-- The data follows --
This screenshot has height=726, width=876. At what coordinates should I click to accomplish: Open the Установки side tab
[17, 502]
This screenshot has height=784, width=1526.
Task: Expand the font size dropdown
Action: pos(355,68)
-- The data concluded --
*What to work on:* Without omission, return all of the records exactly as given.

*Solution to the exercise:*
This screenshot has height=726, width=876. At what coordinates should I click to accomplish: Open the Установки side tab
[17, 502]
This screenshot has height=784, width=1526.
Task: Expand the font size dropdown
Action: pos(355,68)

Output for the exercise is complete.